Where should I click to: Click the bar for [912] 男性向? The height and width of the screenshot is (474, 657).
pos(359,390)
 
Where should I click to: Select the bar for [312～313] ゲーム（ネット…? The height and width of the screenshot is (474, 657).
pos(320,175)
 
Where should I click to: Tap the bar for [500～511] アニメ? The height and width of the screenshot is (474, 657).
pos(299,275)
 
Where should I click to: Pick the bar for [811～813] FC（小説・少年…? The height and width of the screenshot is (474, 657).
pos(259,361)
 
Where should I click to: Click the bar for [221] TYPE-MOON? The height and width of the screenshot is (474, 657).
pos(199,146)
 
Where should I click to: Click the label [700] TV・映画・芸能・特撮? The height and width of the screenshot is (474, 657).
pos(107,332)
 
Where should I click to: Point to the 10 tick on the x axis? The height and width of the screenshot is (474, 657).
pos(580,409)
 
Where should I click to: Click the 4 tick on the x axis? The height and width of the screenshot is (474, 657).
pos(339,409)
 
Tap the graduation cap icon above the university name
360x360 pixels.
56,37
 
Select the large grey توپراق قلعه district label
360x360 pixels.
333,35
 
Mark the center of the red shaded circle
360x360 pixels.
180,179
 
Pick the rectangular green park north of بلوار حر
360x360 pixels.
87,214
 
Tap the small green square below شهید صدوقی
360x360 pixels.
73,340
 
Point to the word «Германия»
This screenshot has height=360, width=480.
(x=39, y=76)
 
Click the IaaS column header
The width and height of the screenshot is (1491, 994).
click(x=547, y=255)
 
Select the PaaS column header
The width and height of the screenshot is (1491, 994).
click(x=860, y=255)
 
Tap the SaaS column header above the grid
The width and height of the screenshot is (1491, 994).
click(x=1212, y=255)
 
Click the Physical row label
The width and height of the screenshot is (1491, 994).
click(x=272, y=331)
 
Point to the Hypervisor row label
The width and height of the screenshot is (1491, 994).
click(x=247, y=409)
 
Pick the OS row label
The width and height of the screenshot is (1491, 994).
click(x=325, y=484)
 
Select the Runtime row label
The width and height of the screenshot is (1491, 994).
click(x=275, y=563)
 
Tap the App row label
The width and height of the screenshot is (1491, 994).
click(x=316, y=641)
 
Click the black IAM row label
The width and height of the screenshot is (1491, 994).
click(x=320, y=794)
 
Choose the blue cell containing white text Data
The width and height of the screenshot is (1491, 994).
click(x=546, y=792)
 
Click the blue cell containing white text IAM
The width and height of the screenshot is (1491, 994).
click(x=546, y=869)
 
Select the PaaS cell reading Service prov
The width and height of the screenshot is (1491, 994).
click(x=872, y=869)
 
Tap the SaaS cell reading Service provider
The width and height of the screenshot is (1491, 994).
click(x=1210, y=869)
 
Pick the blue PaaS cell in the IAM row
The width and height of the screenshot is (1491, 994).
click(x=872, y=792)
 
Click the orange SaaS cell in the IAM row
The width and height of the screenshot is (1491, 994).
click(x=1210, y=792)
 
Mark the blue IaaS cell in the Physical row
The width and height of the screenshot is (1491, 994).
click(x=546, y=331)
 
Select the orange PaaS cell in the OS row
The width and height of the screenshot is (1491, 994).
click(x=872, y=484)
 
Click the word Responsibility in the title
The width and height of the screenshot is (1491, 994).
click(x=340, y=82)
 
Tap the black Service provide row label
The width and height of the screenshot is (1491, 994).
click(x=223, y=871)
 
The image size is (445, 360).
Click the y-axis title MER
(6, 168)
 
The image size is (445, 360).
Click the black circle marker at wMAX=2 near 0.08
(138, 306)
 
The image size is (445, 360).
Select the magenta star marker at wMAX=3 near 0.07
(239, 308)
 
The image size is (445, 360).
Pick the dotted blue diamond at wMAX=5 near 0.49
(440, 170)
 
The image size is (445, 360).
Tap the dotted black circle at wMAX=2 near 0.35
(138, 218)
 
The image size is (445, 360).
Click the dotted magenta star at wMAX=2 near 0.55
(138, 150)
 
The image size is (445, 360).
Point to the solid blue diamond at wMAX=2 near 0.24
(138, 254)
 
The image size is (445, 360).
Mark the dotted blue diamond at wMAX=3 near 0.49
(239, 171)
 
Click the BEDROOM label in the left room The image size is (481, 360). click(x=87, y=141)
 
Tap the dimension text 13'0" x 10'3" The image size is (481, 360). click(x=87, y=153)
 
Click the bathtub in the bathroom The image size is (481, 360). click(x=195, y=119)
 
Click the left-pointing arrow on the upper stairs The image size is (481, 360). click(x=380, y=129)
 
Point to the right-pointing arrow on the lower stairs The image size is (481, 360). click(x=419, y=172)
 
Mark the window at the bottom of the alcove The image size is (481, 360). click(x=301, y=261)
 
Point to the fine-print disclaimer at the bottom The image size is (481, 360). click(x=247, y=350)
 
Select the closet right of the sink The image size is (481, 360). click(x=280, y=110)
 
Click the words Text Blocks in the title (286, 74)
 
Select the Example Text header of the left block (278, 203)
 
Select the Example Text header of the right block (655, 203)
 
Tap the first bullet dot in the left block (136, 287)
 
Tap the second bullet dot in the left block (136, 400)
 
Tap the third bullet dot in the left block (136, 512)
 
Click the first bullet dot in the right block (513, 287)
■ ■ ■ ■
• AIM:
Reproduce all of the data above verbatim, line for line.

• EXERCISE RESULT:
Where should I click to: Click the bar for [912] 男性向? The height and width of the screenshot is (474, 657).
pos(359,390)
 
Where should I click to: Select the bar for [312～313] ゲーム（ネット…? The height and width of the screenshot is (474, 657).
pos(320,175)
 
Where should I click to: Tap the bar for [500～511] アニメ? The height and width of the screenshot is (474, 657).
pos(299,275)
 
Where should I click to: Pick the bar for [811～813] FC（小説・少年…? The height and width of the screenshot is (474, 657).
pos(259,361)
 
Where should I click to: Click the bar for [221] TYPE-MOON? The height and width of the screenshot is (474, 657).
pos(199,146)
 
Where should I click to: Click the label [700] TV・映画・芸能・特撮? The height and width of the screenshot is (474, 657).
pos(107,332)
 
Where should I click to: Point to the 10 tick on the x axis? The height and width of the screenshot is (474, 657).
pos(580,409)
 
Where should I click to: Click the 4 tick on the x axis? The height and width of the screenshot is (474, 657).
pos(339,409)
 
Tap the graduation cap icon above the university name
360x360 pixels.
56,37
 
Select the large grey توپراق قلعه district label
360x360 pixels.
333,35
 
Mark the center of the red shaded circle
360x360 pixels.
180,179
 
Pick the rectangular green park north of بلوار حر
360x360 pixels.
87,214
 
Tap the small green square below شهید صدوقی
360x360 pixels.
73,340
 
Point to the word «Германия»
This screenshot has height=360, width=480.
(x=39, y=76)
 
Click the IaaS column header
The width and height of the screenshot is (1491, 994).
click(x=547, y=255)
 
Select the PaaS column header
The width and height of the screenshot is (1491, 994).
click(x=860, y=255)
 
Tap the SaaS column header above the grid
The width and height of the screenshot is (1491, 994).
click(x=1212, y=255)
 
Click the Physical row label
The width and height of the screenshot is (1491, 994).
click(x=272, y=331)
 
Point to the Hypervisor row label
The width and height of the screenshot is (1491, 994).
click(x=247, y=409)
 
Pick the OS row label
The width and height of the screenshot is (1491, 994).
click(x=325, y=484)
 
Select the Runtime row label
The width and height of the screenshot is (1491, 994).
click(x=275, y=563)
 
Tap the App row label
The width and height of the screenshot is (1491, 994).
click(x=316, y=641)
 
Click the black IAM row label
The width and height of the screenshot is (1491, 994).
click(x=320, y=794)
 
Choose the blue cell containing white text Data
The width and height of the screenshot is (1491, 994).
click(x=546, y=792)
 
Click the blue cell containing white text IAM
The width and height of the screenshot is (1491, 994).
click(x=546, y=869)
 
Select the PaaS cell reading Service prov
The width and height of the screenshot is (1491, 994).
click(x=872, y=869)
 
Tap the SaaS cell reading Service provider
The width and height of the screenshot is (1491, 994).
click(x=1210, y=869)
 
Pick the blue PaaS cell in the IAM row
The width and height of the screenshot is (1491, 994).
click(x=872, y=792)
 
Click the orange SaaS cell in the IAM row
The width and height of the screenshot is (1491, 994).
click(x=1210, y=792)
 
Mark the blue IaaS cell in the Physical row
The width and height of the screenshot is (1491, 994).
click(x=546, y=331)
 
Select the orange PaaS cell in the OS row
The width and height of the screenshot is (1491, 994).
click(x=872, y=484)
 
Click the word Responsibility in the title
The width and height of the screenshot is (1491, 994).
click(x=340, y=82)
 
Tap the black Service provide row label
The width and height of the screenshot is (1491, 994).
click(x=223, y=871)
 
The image size is (445, 360).
Click the y-axis title MER
(6, 168)
 
The image size is (445, 360).
Click the black circle marker at wMAX=2 near 0.08
(138, 306)
 
The image size is (445, 360).
Select the magenta star marker at wMAX=3 near 0.07
(239, 308)
 
The image size is (445, 360).
Pick the dotted blue diamond at wMAX=5 near 0.49
(440, 170)
 
The image size is (445, 360).
Tap the dotted black circle at wMAX=2 near 0.35
(138, 218)
 
The image size is (445, 360).
Click the dotted magenta star at wMAX=2 near 0.55
(138, 150)
 
The image size is (445, 360).
Point to the solid blue diamond at wMAX=2 near 0.24
(138, 254)
 
The image size is (445, 360).
Mark the dotted blue diamond at wMAX=3 near 0.49
(239, 171)
 
Click the BEDROOM label in the left room The image size is (481, 360). click(x=87, y=141)
 
Tap the dimension text 13'0" x 10'3" The image size is (481, 360). click(x=87, y=153)
 
Click the bathtub in the bathroom The image size is (481, 360). click(x=195, y=119)
 
Click the left-pointing arrow on the upper stairs The image size is (481, 360). click(x=380, y=129)
 
Point to the right-pointing arrow on the lower stairs The image size is (481, 360). click(x=419, y=172)
 
Mark the window at the bottom of the alcove The image size is (481, 360). click(x=301, y=261)
 
Point to the fine-print disclaimer at the bottom The image size is (481, 360). click(x=247, y=350)
 
Select the closet right of the sink The image size is (481, 360). click(x=280, y=110)
 
Click the words Text Blocks in the title (286, 74)
 
Select the Example Text header of the left block (278, 203)
 
Select the Example Text header of the right block (655, 203)
 
Tap the first bullet dot in the left block (136, 287)
 
Tap the second bullet dot in the left block (136, 400)
 
Tap the third bullet dot in the left block (136, 512)
 
Click the first bullet dot in the right block (513, 287)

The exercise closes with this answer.